## Task item:
Skip the pictures and copy all the data that follows exactly.
____________
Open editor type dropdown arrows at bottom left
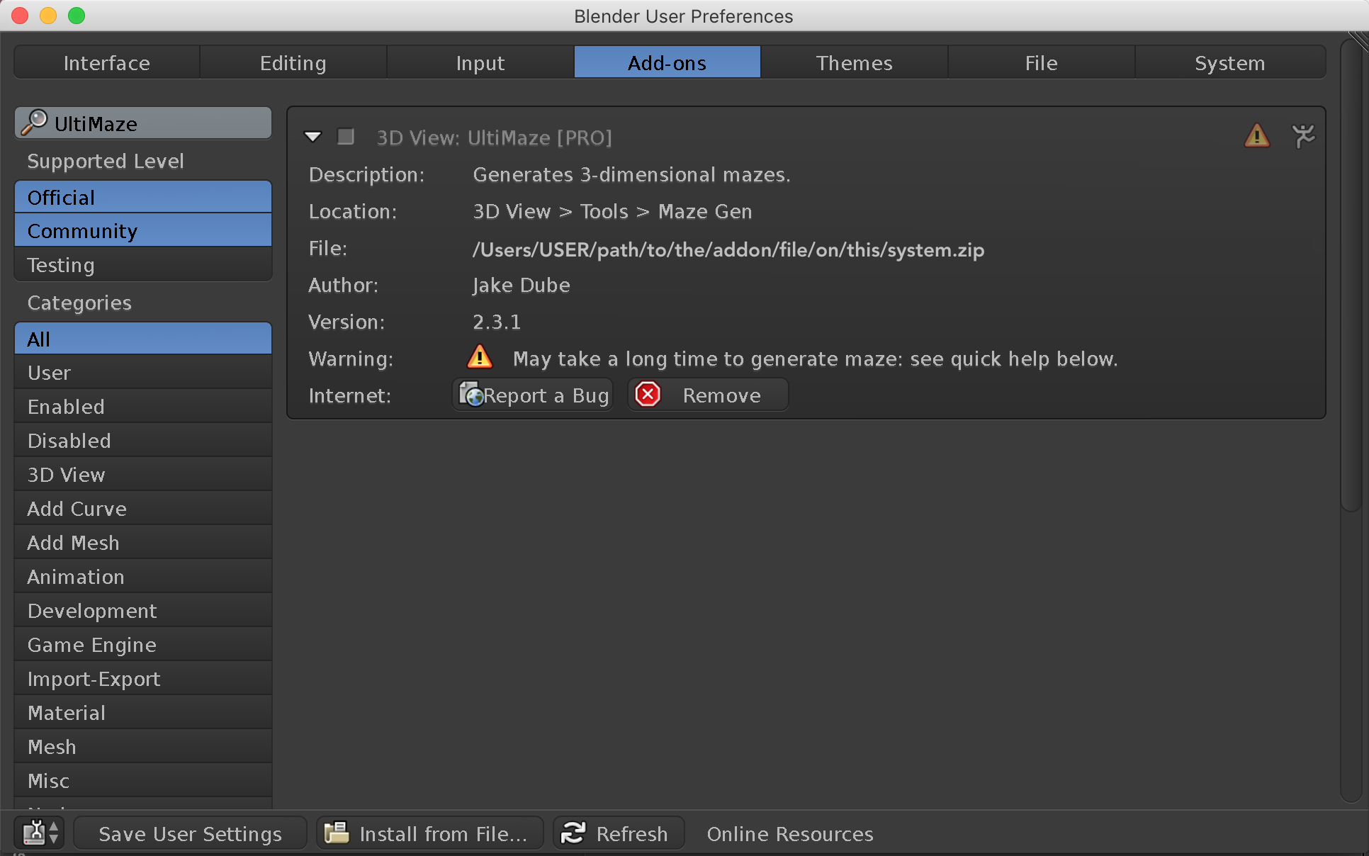Viewport: 1369px width, 856px height. 54,833
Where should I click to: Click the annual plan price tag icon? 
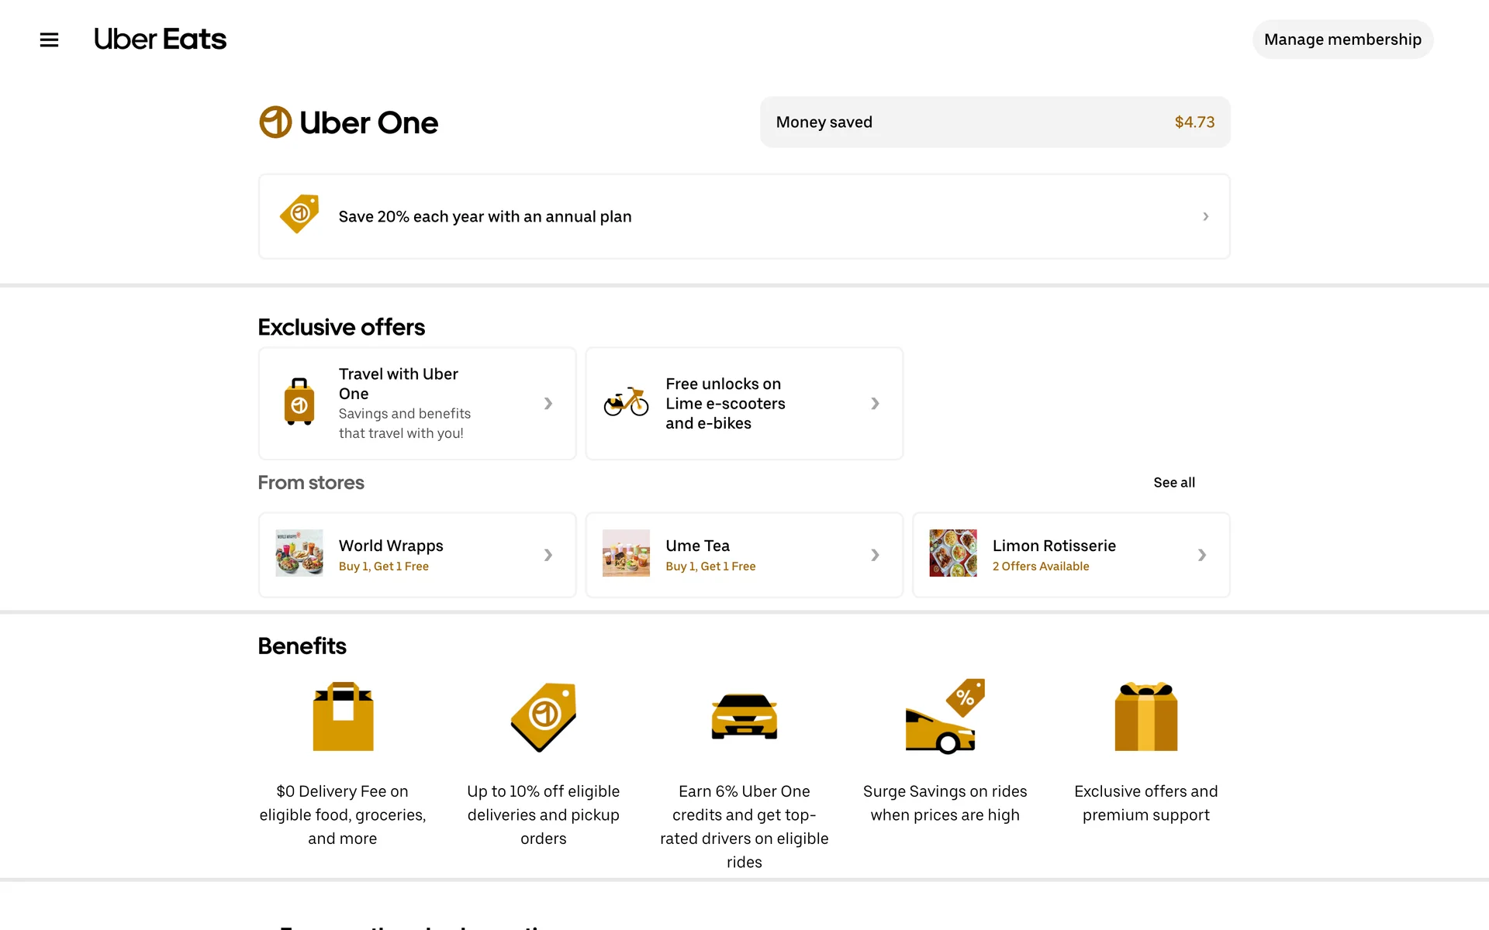[300, 214]
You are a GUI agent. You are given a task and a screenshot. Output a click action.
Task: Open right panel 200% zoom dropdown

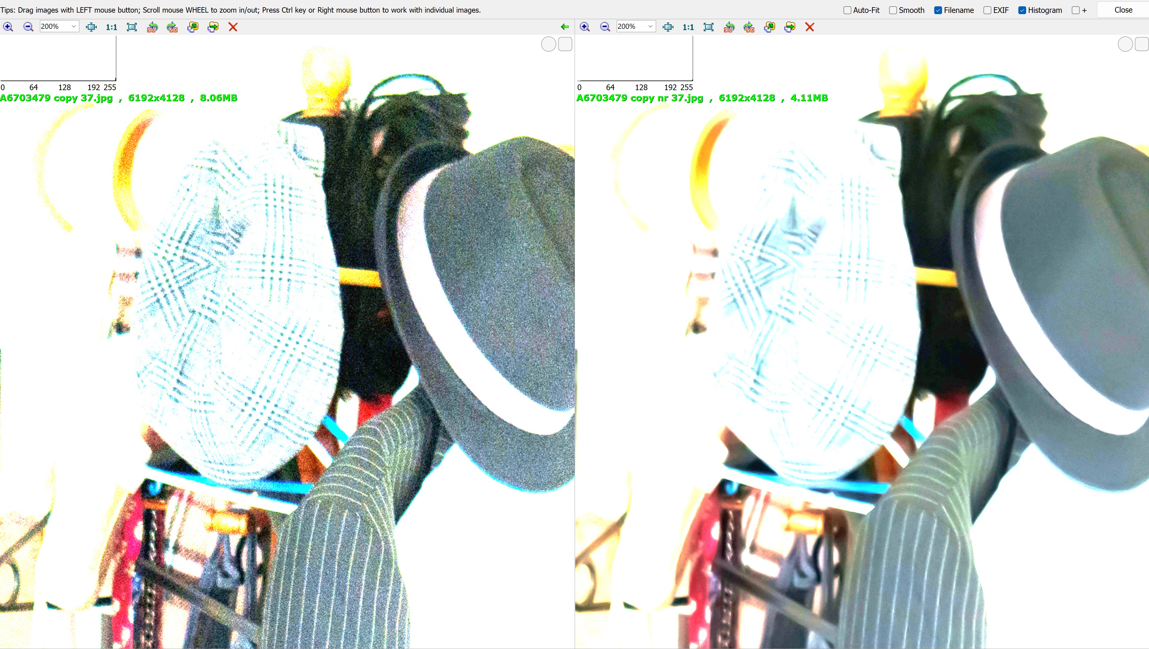click(650, 27)
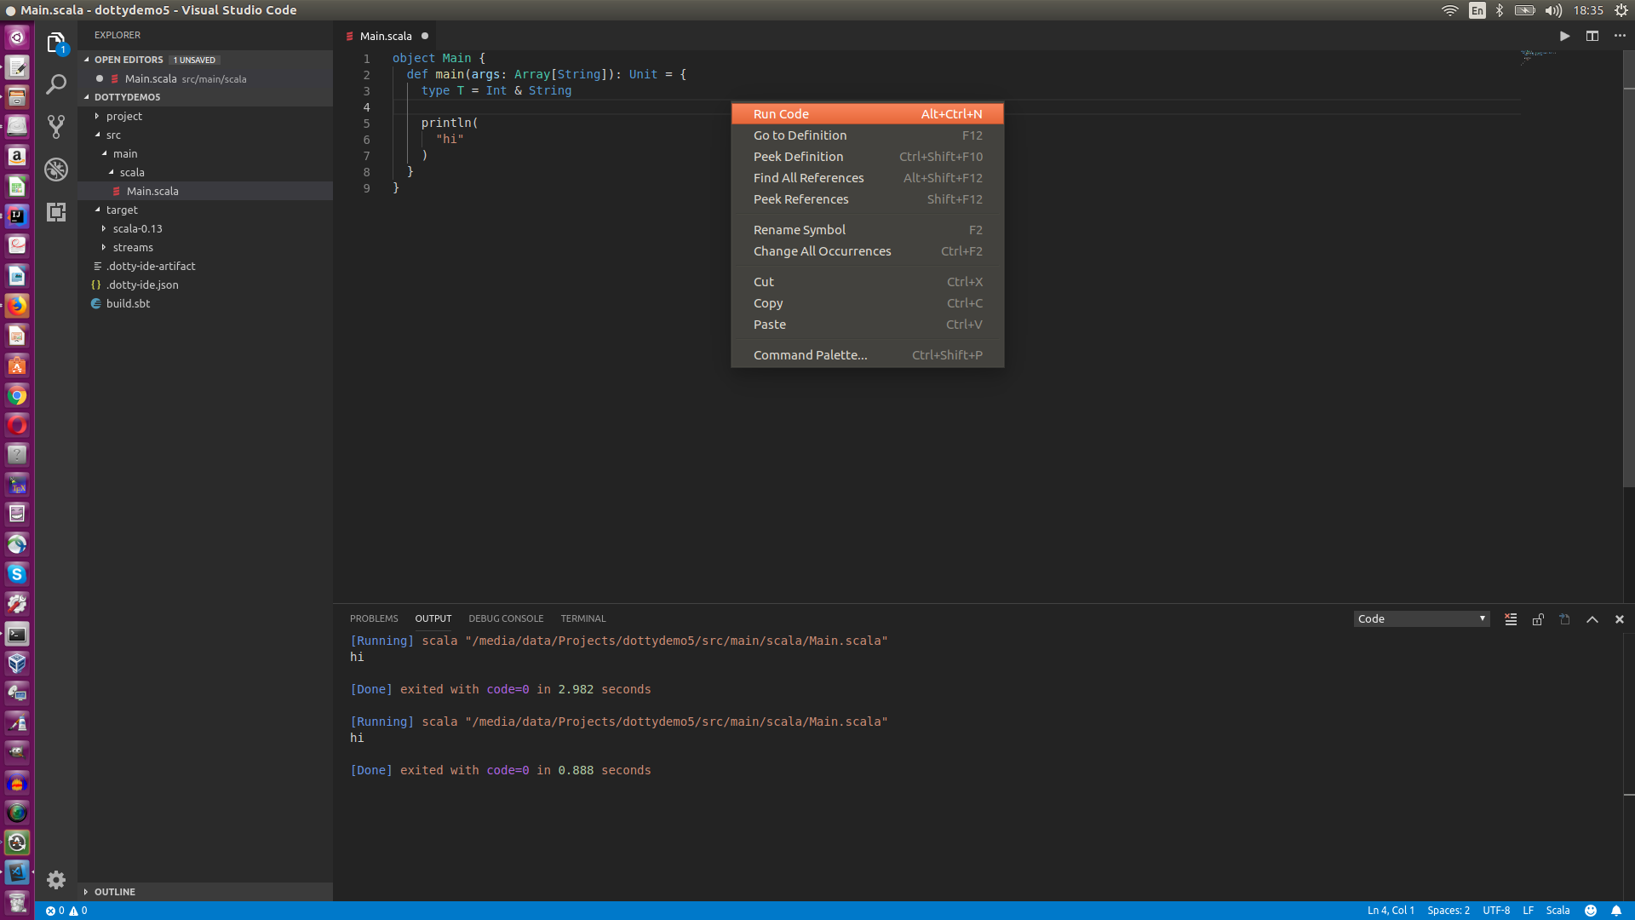Open the Manage gear menu
The image size is (1635, 920).
[56, 880]
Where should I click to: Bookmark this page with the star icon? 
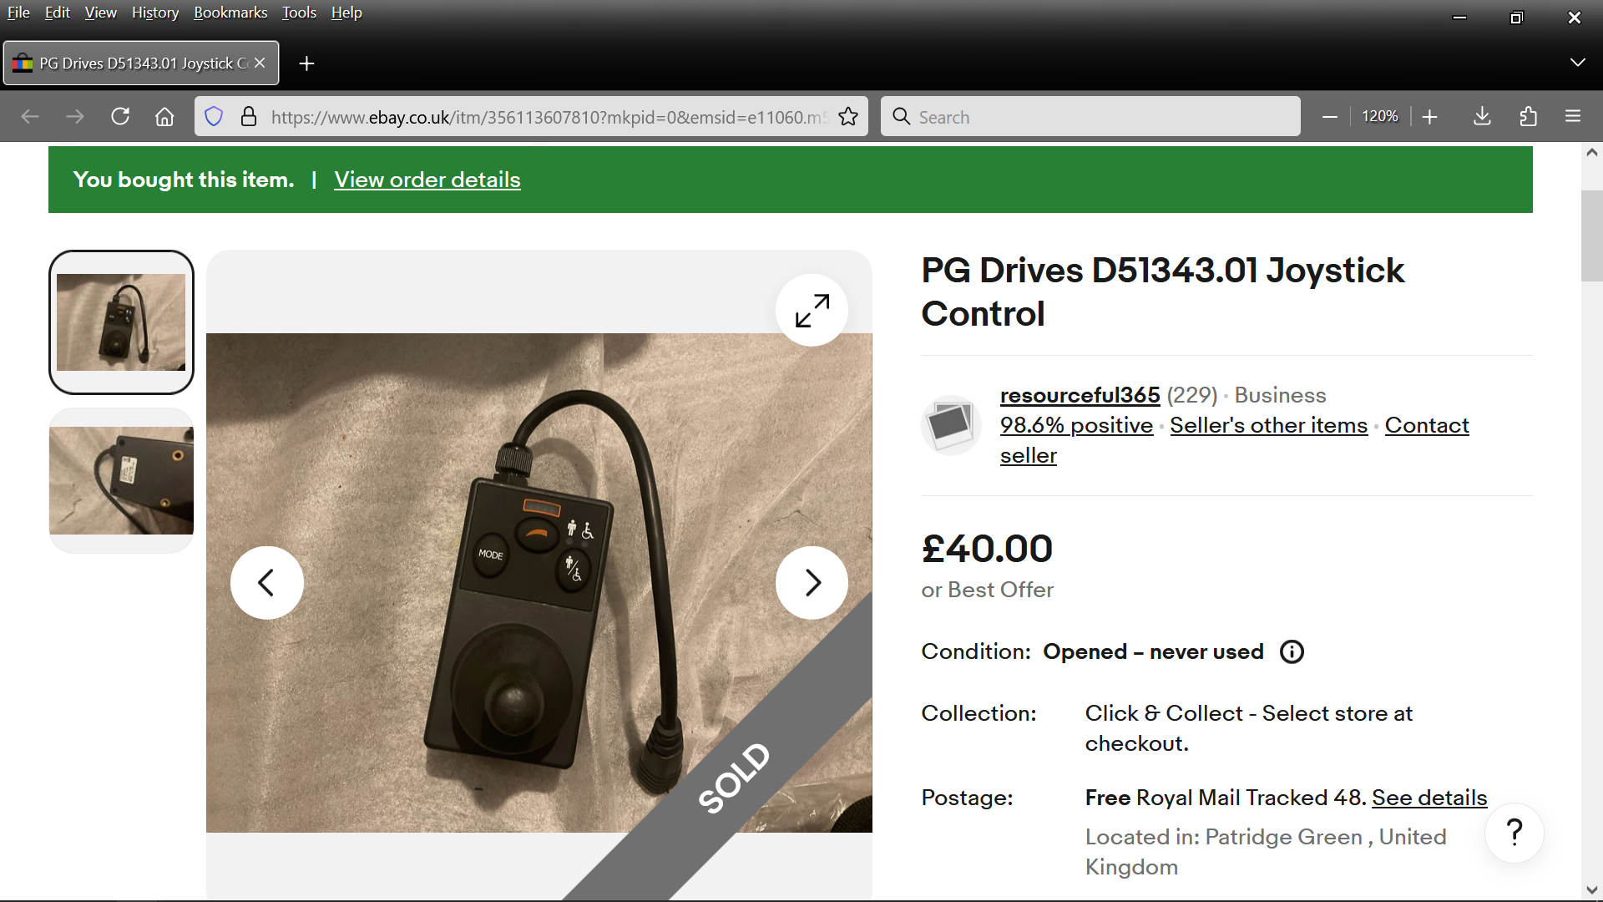coord(848,117)
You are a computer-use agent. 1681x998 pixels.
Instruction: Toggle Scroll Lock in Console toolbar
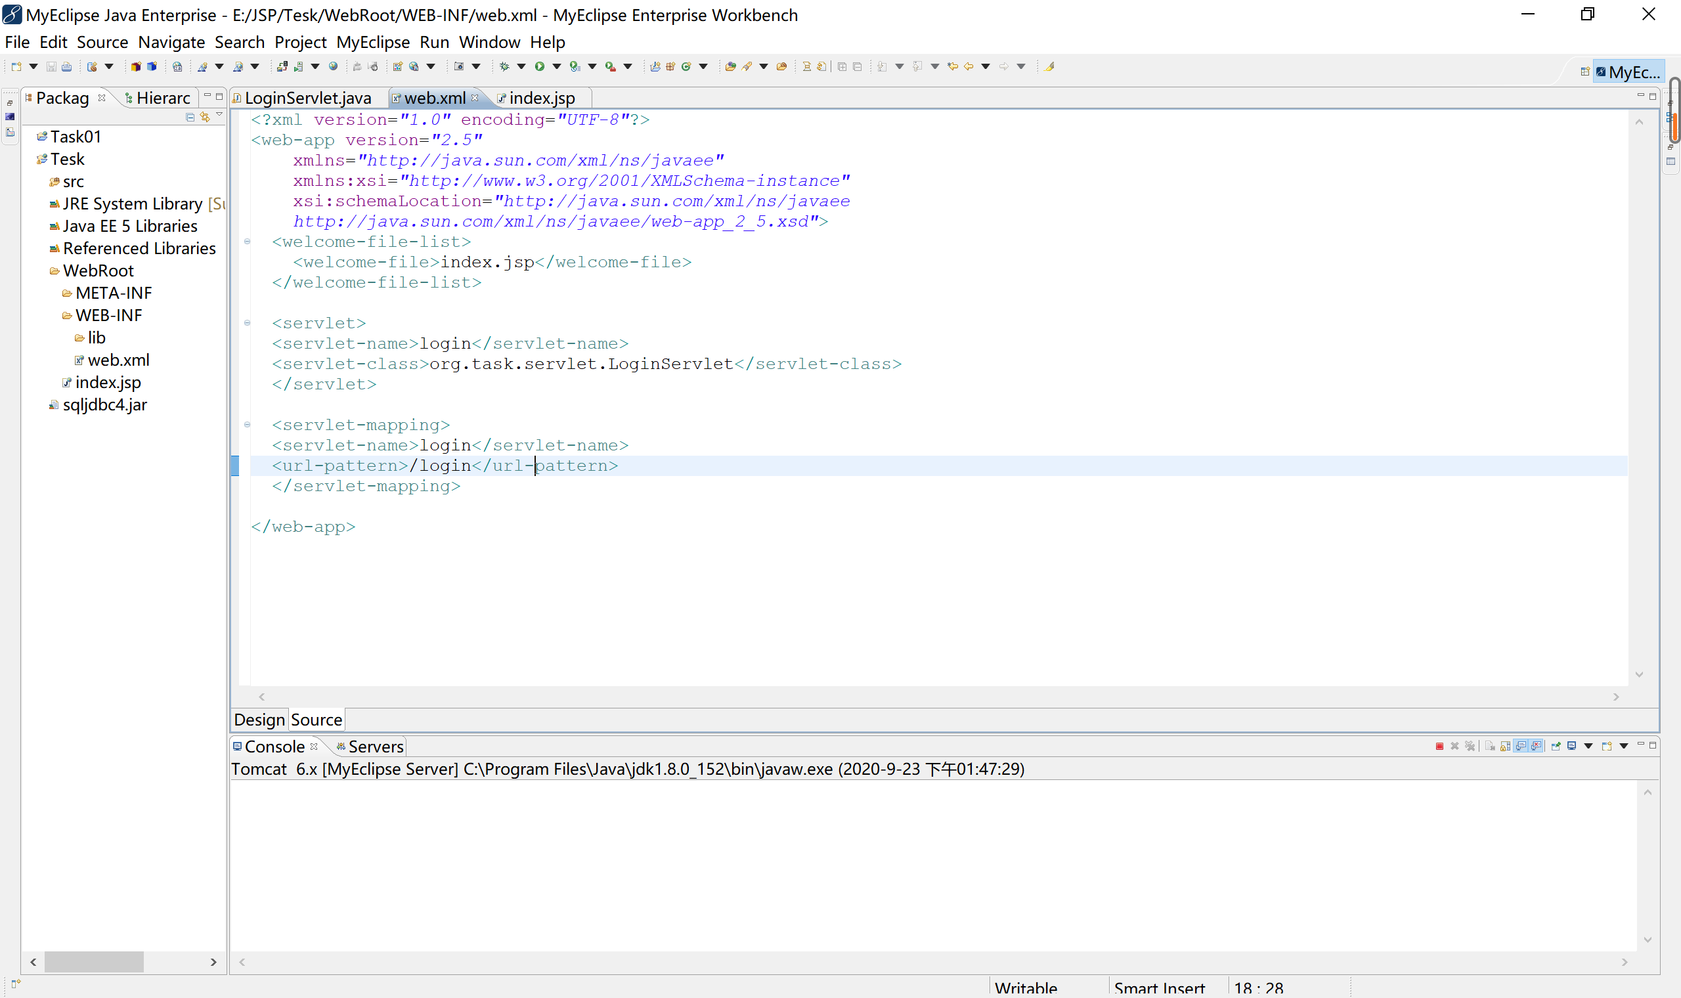tap(1505, 746)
____________
## Response below:
Open editor type dropdown arrows at bottom left
Viewport: 1369px width, 856px height. 54,833
Where should I click to: Click the annual plan price tag icon? 
[300, 214]
You are a GUI agent. You are given a task and a screenshot. Output a click action.
Task: Open right panel 200% zoom dropdown

click(650, 27)
Open the Manage gear menu
The image size is (1635, 920).
[56, 880]
Where should I click to: Bookmark this page with the star icon? 
coord(848,117)
You are a computer-use agent. 1681x998 pixels.
Instruction: Toggle Scroll Lock in Console toolbar
tap(1505, 746)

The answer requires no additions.